3.2 Comparison with other methods
In this section, a comparison study is conducted to assess DNNESCAN’s performance against FSCAN (Wang et al., 2016) and the threshold-based system MatInspector (Quandt et al., 1995). There are other approaches for TFBS identification that use machine learning techniques as mentioned in Section ??. However, they use different evaluation protocols to us and different datasets and their source codes are not available to run assessments on our sequence-sets. To appropriately compare the performance of other approaches with DNNESCAN, we report the average and best generalization performance of FSCAN and DNNESCAN over the 10-fold cross-validation procedure that is repeated ten times. On the other hand, we report the performance of MatInspector at the threshold that gives the best F1-measure on the whole sequence-set. It is obvious that the evaluation procedure is in favor of MatInspector and strict for DNNESCAN and FSCAN. It can be seen from the last two rows in Table 4 that DNNESCAN outperforms FSCAN and MatInspector to a large extent. The average positive predictive value of DNNESCAN over all datasets is 49% on average and 51% in the best case while it is 42% and 44% for FSCAN, respectively. The precision of MatInspector is 41% on average. Similarly, it can be observed that the recall of DNNESCAN is 77% on average over all datasets while it is 73% and 72% for FSCAN and MatInspector, respectively, though DNNESCAN can achieve a recall as high as 79% in the best case. Combining the precision and recall performance metrics in the F1-measure shows that DNNESCAN significantly improved the prediction performance of TFBSs by 13% and 18% compared with FSCAN and MatInspector, respectively. Furthermore, DNNESCAN increased the F1-measure as high as 67% and 56% for some TF proteins compared with FSCAN and MatInspector, respectively (see DIG1 and NDD1 in Table 4).

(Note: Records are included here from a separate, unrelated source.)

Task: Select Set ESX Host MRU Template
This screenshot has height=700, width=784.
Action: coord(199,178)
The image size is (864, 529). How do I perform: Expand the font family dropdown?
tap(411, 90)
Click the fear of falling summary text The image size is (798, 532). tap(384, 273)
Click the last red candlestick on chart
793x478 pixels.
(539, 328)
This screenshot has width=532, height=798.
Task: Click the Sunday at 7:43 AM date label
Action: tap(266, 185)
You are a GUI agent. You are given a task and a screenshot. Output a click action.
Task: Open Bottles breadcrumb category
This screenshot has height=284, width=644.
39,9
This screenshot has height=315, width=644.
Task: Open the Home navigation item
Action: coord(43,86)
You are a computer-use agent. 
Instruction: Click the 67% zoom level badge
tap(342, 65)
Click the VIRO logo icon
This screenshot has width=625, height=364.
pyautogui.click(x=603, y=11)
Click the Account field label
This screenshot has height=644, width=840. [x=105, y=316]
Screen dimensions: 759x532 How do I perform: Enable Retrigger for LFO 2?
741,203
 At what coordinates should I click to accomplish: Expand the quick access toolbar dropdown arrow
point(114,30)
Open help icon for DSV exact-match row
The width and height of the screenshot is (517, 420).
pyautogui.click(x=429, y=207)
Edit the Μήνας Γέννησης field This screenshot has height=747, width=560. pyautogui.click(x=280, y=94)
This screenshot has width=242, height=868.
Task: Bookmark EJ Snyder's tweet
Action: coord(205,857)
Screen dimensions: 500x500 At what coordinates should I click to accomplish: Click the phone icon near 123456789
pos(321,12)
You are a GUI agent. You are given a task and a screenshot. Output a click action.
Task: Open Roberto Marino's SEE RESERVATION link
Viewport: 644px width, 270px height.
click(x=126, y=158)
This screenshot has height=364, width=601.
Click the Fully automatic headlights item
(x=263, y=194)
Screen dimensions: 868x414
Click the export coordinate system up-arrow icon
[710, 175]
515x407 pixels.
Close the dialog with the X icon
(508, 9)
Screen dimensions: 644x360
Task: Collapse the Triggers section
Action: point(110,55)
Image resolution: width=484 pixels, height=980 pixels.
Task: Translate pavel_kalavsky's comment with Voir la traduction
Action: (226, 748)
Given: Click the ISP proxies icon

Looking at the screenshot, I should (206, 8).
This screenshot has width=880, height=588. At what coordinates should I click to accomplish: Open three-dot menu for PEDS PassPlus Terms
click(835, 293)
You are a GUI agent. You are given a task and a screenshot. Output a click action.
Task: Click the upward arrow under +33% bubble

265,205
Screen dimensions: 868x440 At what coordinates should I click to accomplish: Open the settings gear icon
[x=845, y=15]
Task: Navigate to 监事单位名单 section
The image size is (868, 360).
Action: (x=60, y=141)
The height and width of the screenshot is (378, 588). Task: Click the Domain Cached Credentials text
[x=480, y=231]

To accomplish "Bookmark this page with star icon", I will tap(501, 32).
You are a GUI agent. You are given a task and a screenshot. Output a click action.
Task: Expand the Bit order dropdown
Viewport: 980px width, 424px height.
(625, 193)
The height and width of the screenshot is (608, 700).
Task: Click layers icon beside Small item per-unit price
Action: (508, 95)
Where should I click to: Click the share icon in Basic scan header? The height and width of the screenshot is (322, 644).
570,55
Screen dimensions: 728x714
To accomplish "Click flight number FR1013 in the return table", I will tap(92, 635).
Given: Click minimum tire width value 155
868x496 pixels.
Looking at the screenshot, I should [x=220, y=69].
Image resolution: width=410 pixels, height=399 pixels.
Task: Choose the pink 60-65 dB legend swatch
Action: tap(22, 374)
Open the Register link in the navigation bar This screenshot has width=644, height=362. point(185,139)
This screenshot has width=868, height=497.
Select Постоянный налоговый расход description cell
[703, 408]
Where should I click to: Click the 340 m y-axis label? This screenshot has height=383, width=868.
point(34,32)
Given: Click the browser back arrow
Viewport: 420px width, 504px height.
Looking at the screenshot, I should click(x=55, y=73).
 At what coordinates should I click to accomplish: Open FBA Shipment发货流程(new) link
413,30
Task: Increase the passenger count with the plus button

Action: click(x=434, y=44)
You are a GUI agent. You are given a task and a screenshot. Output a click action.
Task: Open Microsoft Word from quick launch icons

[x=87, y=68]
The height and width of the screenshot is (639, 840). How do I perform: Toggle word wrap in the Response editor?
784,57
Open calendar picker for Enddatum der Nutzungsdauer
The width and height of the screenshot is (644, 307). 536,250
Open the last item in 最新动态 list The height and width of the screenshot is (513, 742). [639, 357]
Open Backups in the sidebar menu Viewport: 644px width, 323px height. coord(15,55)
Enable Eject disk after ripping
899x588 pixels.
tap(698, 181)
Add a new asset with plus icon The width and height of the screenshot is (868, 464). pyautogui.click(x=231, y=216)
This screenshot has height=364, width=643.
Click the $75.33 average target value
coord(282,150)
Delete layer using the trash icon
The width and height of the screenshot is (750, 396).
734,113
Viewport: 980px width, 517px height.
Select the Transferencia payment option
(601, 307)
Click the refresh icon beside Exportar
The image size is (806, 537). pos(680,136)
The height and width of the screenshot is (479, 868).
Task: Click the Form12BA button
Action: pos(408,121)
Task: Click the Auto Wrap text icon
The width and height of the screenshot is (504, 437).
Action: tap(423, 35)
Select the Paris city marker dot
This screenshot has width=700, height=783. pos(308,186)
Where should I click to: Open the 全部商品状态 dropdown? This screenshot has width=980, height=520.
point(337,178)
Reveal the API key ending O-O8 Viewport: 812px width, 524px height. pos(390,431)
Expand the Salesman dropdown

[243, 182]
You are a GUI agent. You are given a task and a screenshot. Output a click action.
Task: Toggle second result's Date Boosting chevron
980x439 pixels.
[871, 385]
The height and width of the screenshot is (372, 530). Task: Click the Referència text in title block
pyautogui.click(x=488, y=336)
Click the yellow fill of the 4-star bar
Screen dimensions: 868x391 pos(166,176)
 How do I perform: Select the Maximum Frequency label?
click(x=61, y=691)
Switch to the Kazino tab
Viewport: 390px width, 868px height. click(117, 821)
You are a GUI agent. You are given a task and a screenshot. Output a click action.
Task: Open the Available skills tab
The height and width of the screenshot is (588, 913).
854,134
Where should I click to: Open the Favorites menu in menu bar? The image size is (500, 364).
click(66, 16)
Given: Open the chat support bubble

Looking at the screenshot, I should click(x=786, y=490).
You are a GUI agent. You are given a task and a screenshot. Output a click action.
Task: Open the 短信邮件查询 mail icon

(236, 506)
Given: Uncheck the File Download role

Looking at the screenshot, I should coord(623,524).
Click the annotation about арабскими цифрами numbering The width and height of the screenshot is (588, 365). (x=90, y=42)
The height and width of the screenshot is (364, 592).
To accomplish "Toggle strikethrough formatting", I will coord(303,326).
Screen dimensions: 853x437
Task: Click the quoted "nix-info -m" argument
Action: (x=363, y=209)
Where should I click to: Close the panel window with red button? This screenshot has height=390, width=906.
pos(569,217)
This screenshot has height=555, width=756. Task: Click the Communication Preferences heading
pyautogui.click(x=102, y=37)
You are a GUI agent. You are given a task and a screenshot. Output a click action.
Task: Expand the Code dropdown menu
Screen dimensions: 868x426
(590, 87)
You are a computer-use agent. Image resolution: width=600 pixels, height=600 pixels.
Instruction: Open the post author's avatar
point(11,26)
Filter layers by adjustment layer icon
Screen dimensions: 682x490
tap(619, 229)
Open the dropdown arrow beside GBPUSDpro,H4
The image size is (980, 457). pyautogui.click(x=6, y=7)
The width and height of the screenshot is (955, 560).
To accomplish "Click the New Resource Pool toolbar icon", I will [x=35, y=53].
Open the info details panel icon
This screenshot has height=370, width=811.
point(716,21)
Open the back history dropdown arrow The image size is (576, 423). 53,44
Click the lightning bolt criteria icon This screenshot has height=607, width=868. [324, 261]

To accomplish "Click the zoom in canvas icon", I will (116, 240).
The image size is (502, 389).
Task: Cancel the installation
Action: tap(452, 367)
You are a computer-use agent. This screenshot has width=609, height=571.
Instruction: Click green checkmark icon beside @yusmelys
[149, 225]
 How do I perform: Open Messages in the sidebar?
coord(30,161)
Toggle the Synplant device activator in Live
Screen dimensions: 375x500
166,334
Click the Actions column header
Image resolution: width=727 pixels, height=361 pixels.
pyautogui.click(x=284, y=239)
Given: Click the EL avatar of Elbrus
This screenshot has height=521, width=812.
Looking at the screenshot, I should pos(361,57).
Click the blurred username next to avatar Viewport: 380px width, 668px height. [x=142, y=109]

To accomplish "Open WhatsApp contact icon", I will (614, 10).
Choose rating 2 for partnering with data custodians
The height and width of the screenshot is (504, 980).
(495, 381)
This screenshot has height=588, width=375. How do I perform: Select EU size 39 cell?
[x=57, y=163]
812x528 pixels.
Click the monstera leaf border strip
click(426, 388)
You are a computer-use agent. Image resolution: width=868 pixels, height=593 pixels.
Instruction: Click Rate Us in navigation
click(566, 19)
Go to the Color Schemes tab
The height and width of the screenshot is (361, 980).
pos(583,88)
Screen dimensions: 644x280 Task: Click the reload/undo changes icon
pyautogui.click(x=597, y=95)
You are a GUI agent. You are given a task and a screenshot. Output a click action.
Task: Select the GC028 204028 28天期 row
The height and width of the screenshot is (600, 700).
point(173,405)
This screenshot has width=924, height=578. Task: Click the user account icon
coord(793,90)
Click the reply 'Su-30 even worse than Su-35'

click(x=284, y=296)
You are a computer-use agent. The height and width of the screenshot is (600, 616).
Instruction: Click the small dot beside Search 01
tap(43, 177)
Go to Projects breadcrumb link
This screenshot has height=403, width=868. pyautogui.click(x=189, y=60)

By comparing the three methods on individual sequence-sets, we can observe that DNNESCAN outperforms FSCAN and MatInspector on 20 and 21, out of the 22 datasets, respectively. The performance of DNNESCAN falls by 15% compared with MatInspector on one dataset only (MBP1) due to the low recall rate. It can also be seen from Table 4 that the prediction of TFBSs is boosted by at least 20% for eleven TFs if we compare the average F1-measure of DNNESCAN with that of MatInspector on CIN5, DIG1, FKH1, HAP1, NRG1, PHD1, RAP1, SKN7, SOK2, STE12 and SUT1. DNNESCAN was able to drastically reduce the number of false positives in most of the cases due to the large amount of prior knowledge that it uses to characterize TFBSs. Interestingly, an 8% drop in the recall of DNNESCAN on the DIG1 and NRG1 datasets resulted in 100% and 65% gain, respectively, on the precision of our system compared with MatInspector. On the contrary, when the precision of DNNESCAN falls by 17% and 9% on the HAP1 and SKN7 datasets, respectively, its recall jumps by 100% and 91%, respectively, compared with MatInspector. This behaviour in our system could be attributed to the relevance of the K-mer features to the investigated TF protein. Therefore, the DNNE learning algorithm that forms the classification boundary between background K-mers and functional binding sites plays a key role in balancing the trade-off between precision and recall. Overall, DNNESCAN convincingly outperforms the threshold-based approach in 18 cases of the 22 studied ChIP-chip datasets and performs comparably on three datasets. Similar observations can be drawn when DNNESCAN is compared with FSCAN though there is no significant performance improvement on many datasets as with MatInspector. Table 4 shows a gain of more than 20% on the DNNESCAN F1-measure for seven TFs, namely CIN5, HAP1, NDD1, NRG1, SKN7, SOK2 and SUT1. This improvement results from an increase in both precision and recall on these datasets. For example, the precision and recall of DNNESCAN rose by 80% and 24%, respectively, on the NDD1 dataset. These results affirm the role of prior knowledge in identifying TFBSs.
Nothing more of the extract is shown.